Big Cat Rescue founder Carole Baskin acknowledges that she was the alleged “Joe Exotic” target.
Sought hit man for over a year
“In a second count,” KOCO-5 said, “the indictment alleges that beginning in July 2016, Maldonado-Passage repeatedly asked a different unnamed person to find someone to murder Jane Doe in exchange for money. The second person put Maldonado-Passage in contact with an undercover FBI agent. Maldonado-Passage met with the undercover agent on December 8, 2017, to discuss details of murdering ‘Jane Doe,’ according to officials with the justice department.”
“Joe Exotic,” if convicted as charged, could be imprisoned on each count of the indictment for up to ten years, and would then be subject to up to three years of supervised release. “Joe Exotic” could also be fined up to $250,000 on each count.

Howard & Carole Baskin with one of the Big Cat Rescue tigers. (Beth Clifton photo)
Baskin confirms she was target
Big Cat Rescue, of Tampa, Florida, almost immediately confirmed that the “Jane Doe” of the indictment was Big Cat Rescue founder Carole Baskin, who has for more than a decade pursued a variety of charges against “Joe Exotic” for alleged violations of the U.S. Animal Welfare Act, trademark law, and other state and federal legislation.
“Joe Exotic,” also known as Joseph Maldonado, “made threats online [against Baskin] over a period of years, including a video of him shooting in the head a blow up doll dressed to look like Carole and an image [of him] hanging her in effigy,” Big Cat Rescue posted to Facebook.

“Joe Exotic” hangs Carole Baskin and PETA in effigy. (PETA photo)
“Joe Exotic” hanged an effigy labeled “PETA” as part of the same incident, according to PETA staff writer Michelle Kretzer.
“Not isolated act”
Commented Baskin herself in a videotaped statement, “It is important to understand that this is not the isolated act of one crazy bad apple. A significant part of our mission has been to stop mistreatment and exploitation of big cats at roadside zoos, particularly those who rip tiger cubs from their mothers at birth to charge the public to pet and take photos with them.
“Because Big Cat Rescue has been a leader in working to stop what we view as abuse of big cats and been very effective in our work,” Baskin said, “I have received multiple death threats over the years, including at one point a number of snakes placed in my mailbox.

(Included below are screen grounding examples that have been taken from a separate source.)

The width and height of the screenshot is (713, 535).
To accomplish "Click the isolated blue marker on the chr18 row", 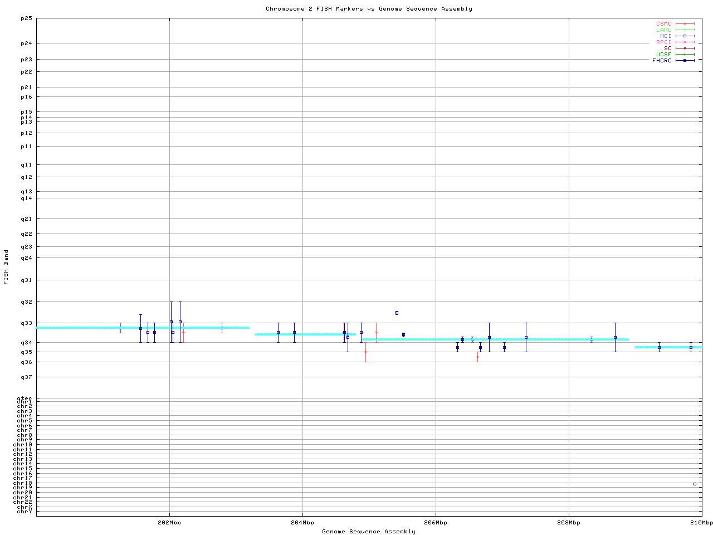I will coord(695,484).
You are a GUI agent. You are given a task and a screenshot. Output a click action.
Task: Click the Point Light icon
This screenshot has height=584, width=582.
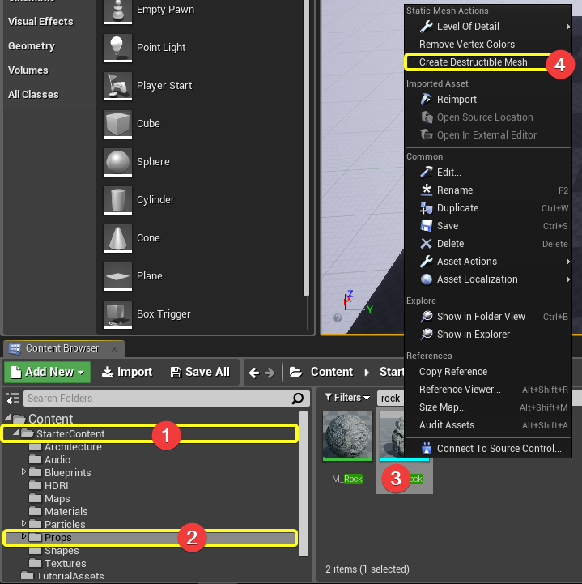[x=118, y=48]
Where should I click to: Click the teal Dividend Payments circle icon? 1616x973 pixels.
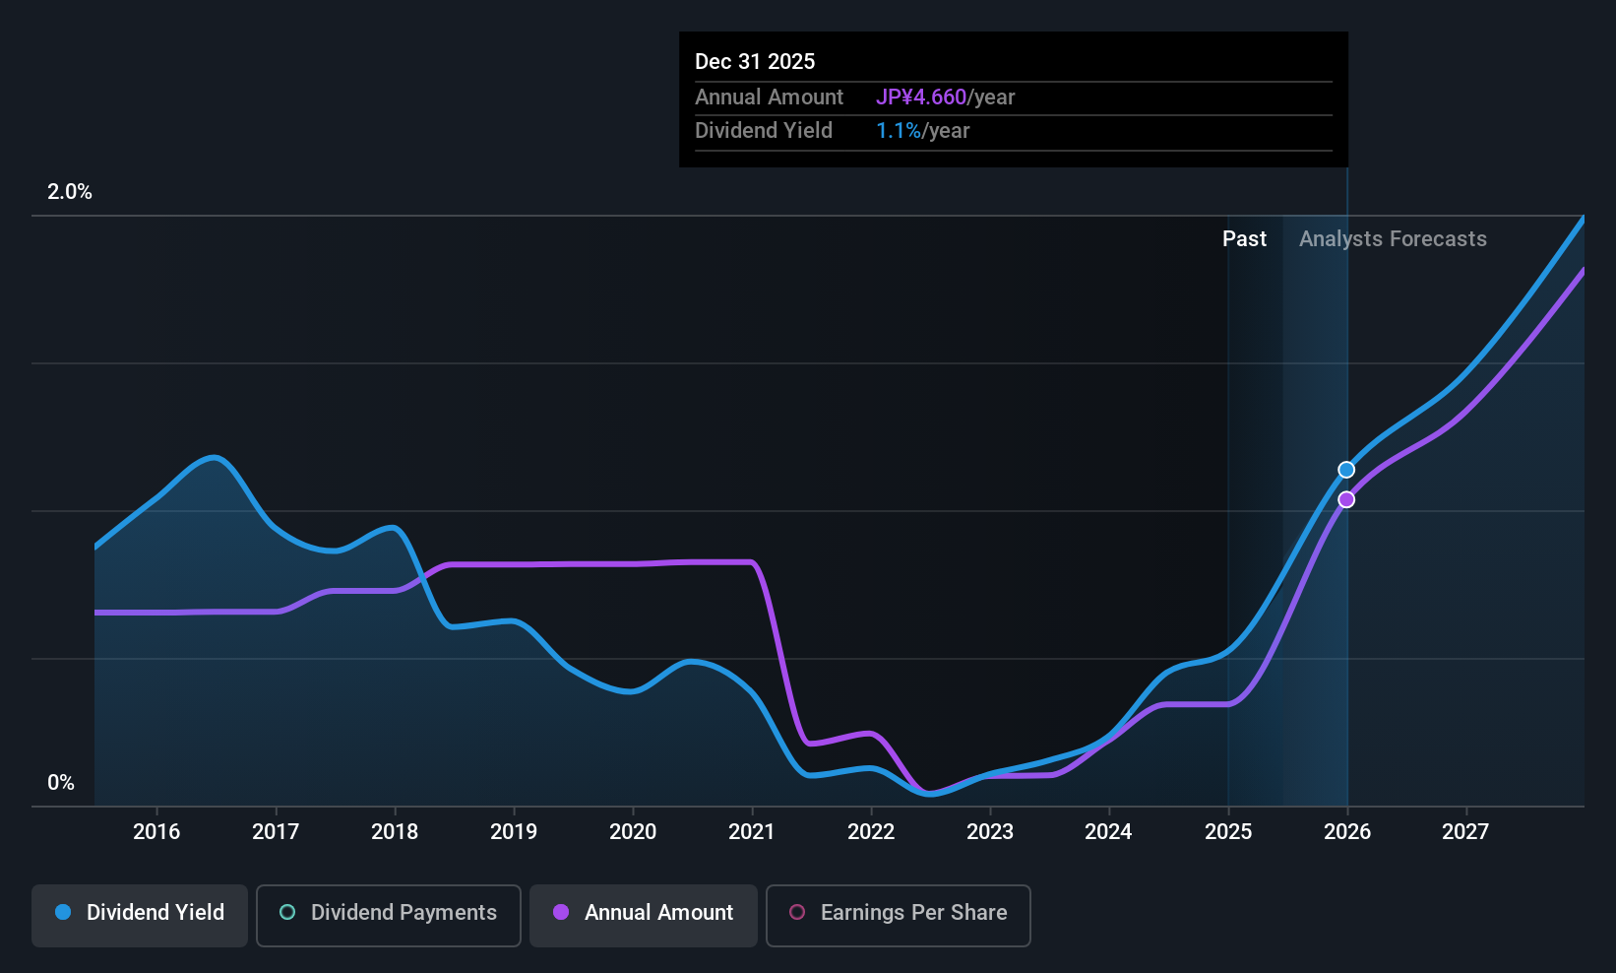pyautogui.click(x=287, y=912)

ANIMALS 24-7 editor Merritt Clifton, Howard Baskin, and Carole Baskin.
(Beth Clifton photo)
“Big Cat Rescue Entertainment”
“Maldonado ran, in our view,” Baskin continued, “one of the most notorious cub-petting roadside zoos in the country. Years ago he also operated a traveling exhibit that would bring cubs to malls throughout the Midwest and Southwest. When Big Cat Rescue educated the malls about the miserable life this created for the cubs and the malls started cancelling Maldonado’s traveling exhibit,” Baskin charged, “Maldonado retaliated by renaming his traveling show ‘Big Cat Rescue Entertainment’ in order to confuse the public into thinking the show was operated by Big Cat Rescue.
“In 2011,” Baskin recounted, “Big Cat Rescue sued for violations of its intellectual property rights and in 2013 was granted a consent judgment for over $1 million. Litigation to collect on the judgment has been ongoing since then in Oklahoma.
“We are enormously grateful,” Baskin concluded, “to the U.S. Fish & Wildlife Service, the FBI, the U.S. Attorney’s Office for the Western District of Oklahoma, and the U.S. Marshall’s Service for the many months of incredibly hard work that went into this investigation and arrest.”

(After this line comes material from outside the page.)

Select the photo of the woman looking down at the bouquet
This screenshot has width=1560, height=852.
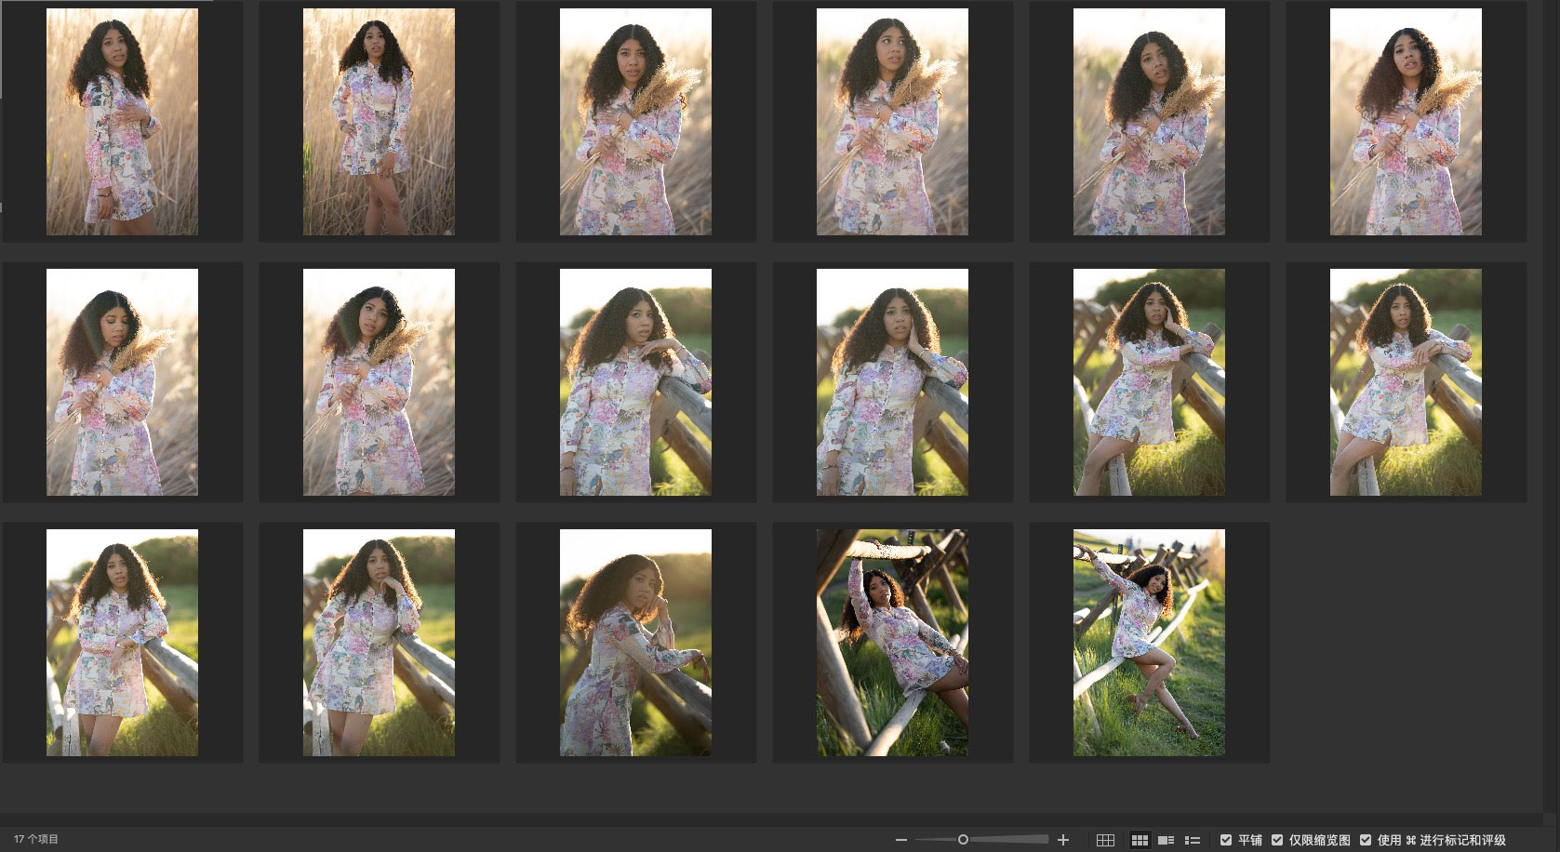[x=122, y=382]

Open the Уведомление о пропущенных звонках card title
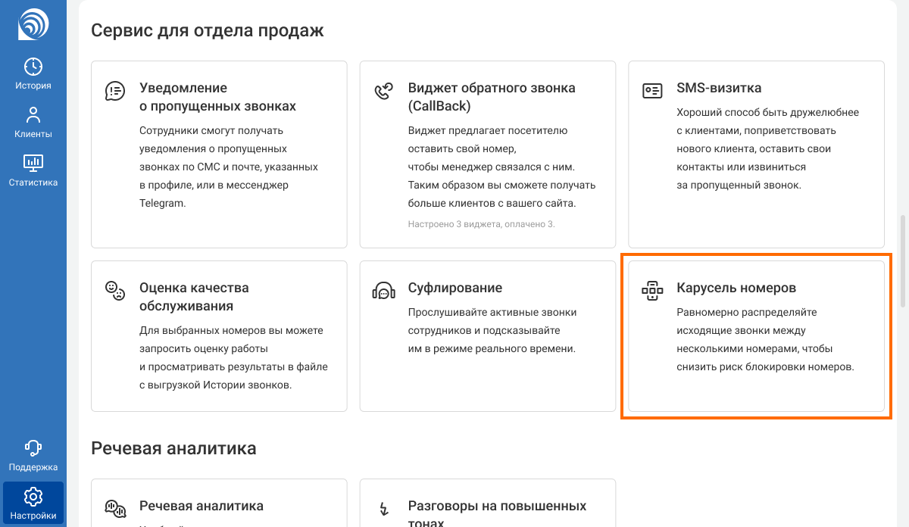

“Joe Exotic” announces his 2016 run for U.S. President. (YouTube image)
Ran for president & governor
KOCO-5 noted that “Maldonado-Passage was a Libertarian gubernatorial candidate during Oklahoma’s [2018] primary elections,” following an abortive run for U.S. President on the Oklahoma state ballot in 2016.
A video announcing his presidential candidacy emphasized that he was openly gay, broke, and had a history of drug use.
“You may have seen him in the news before,” reported Sarah Stewart for KFOR-TV of Oklahoma City in November 2015, after “Joe Exotic” filed his intent-to-run-for-president documents with the Federal Election Commission.
“His name used to be Joe Schreibvogel, but he recently got married and took his husband’s name.”
Claimed to have been a police chief
Stewart said she “caught up with Maldonado and his husband,” the late Travis Maldonado, at Will Rogers World Airport as they were flying out to Ohio” to attend a Donald Trump rally.
“Although he’s never held public office,” Stewart observed, “he says he’s always been involved in politics and was a police chief at one point in time.”
Baskin’s husband, attorney Howard Baskin, in 2011 investigated the claim that “Joe Exotic” was ever a police chief, or even a police officer.
“Joe says he is a former police chief in Colony, Texas,” Howard Baskin summarized.
“The Colony website,” Howard Baskin found, “contains the list of past and present police chiefs,” six in all at that time, none of whom were “Joe Exotic.”
“The policeman we spoke with by phone at The Colony police department advised that Joe Schreibvogel was never an officer there,” Howard Baskin wrote.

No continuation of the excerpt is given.